Hidayatullah.com– Sekretaris Komisi Pengkajian dan Penelitian Majelis Ulama Indonesia (MUI), Rida HR Salamah, mengungkapkan, dalam setiap proses pengkajian dan penelitian, pihaknya tidak bergeser dari standard operating procedure (SOP) yang sudah ditetapkan MUI.
SOP itu ditetapkan sejak tahun 2005 dan ditetapkan kembali pada Rakernas tahun 2015 yang kemudian disosialisasikan ke seluruh Komisi Pengkajian dan Penelitian MUI se-Indonesia.
“Tentu saja ini proses yang kita perlakukan adil, setiap kelompok yang diteliti diperlakukan sebagaimana memberlakukan SOP tersebut,” ujar Rida kepada hidayatullah.com Jakarta, Senin (03/07/2017).
Termasuk, kata dia, terhadap organisasi Hizbut Tahrir Indonesia (HTI) yang saat ini sedang dalam pengkajian.
Rida menyampaikan, SOP yang baku yang telah ditetapkan MUI tersebut membuat siapapun penelitinya akan terjaga dari subjektivitas, kelalaian secara profesional, dan menjaga dari intervensi pihak manapun.

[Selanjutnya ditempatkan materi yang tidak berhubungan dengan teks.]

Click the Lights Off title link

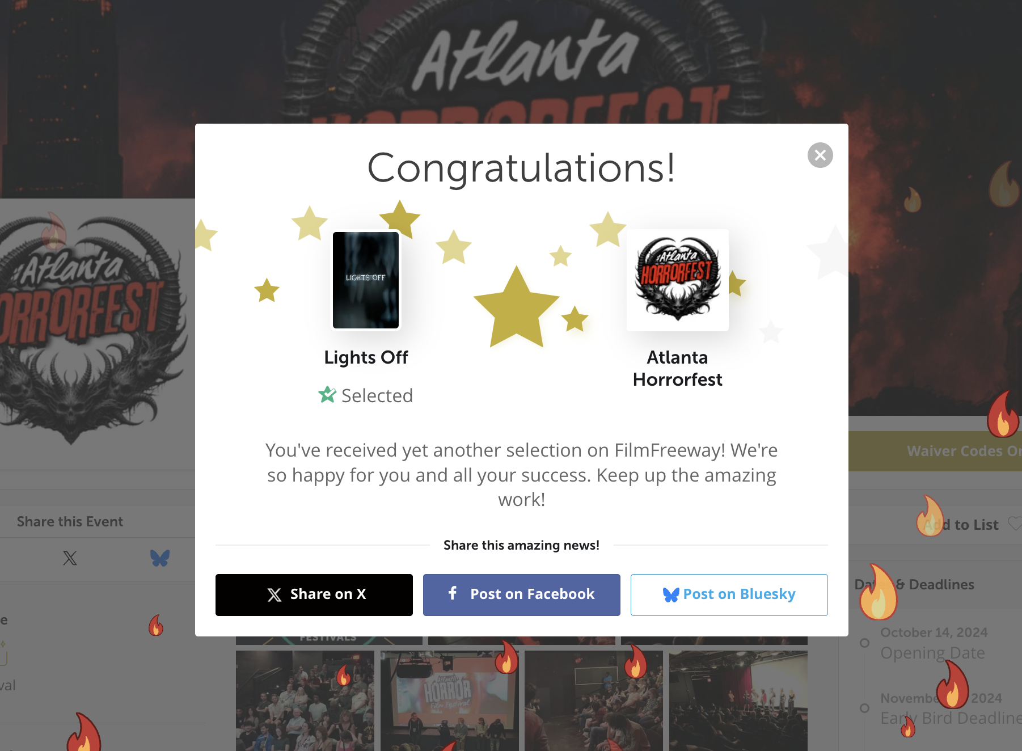tap(366, 357)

Oleh karena itu, ia meminta, agar semua pihak baik yang mendukung HTI maupun yang kontra, untuk tetap secara proporsional memposisikan dirinya sesuai kewenangan masing-masing dan tidak melakukan provokasi atau menggalang opini.
“Izinkan MUI bekerja sesuai SOP yang sudah ditetapkan, yang bertujuan untuk melindungi umat,” pintanya.

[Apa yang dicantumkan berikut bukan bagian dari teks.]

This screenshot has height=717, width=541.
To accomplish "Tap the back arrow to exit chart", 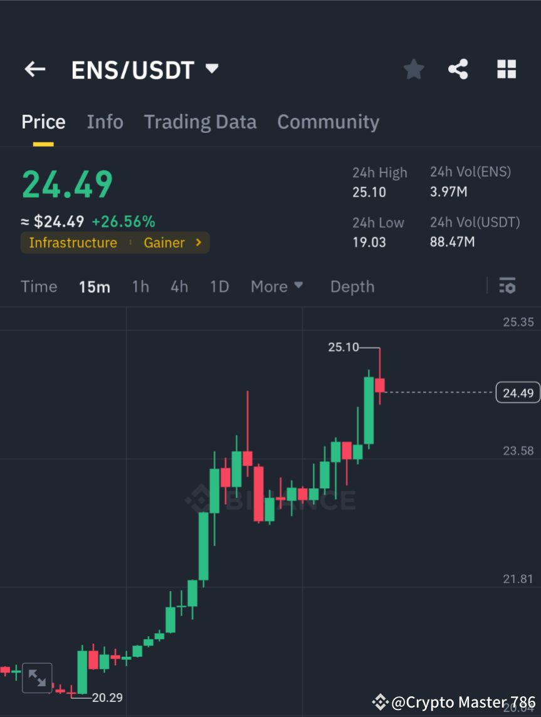I will (x=34, y=69).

Rida menegaskan, para peneliti tentu dalam menganalisa data tidak akan terpengaruh ke kanan atau ke kiri. Karena akan memilah mana opini mana fakta, data yang primer maupun sekunder, serta mendalami pemaknaan sesungguhnya, termasuk berhati-hati dalam interpretasi makna.
Rida menjamin, peneliti akan menjaga dan tidak akan mengorbankan kredibilitas, integritas, apalagi profesionalitasnya.
“Ini bukan pertama kalinya MUI khususnya Komisi Pengkajian dan Penelitian bekerja. Jangan ditarik pada opini ke kanan maupun ke kiri, bahkan dengan yang tidak santun (menuding MUI),” tandasnya.
Saat ini, disampaikan, progres penelitian sudah di Komisi Pengkajian dan Penelitian MUI, telah mencapai 90 persen.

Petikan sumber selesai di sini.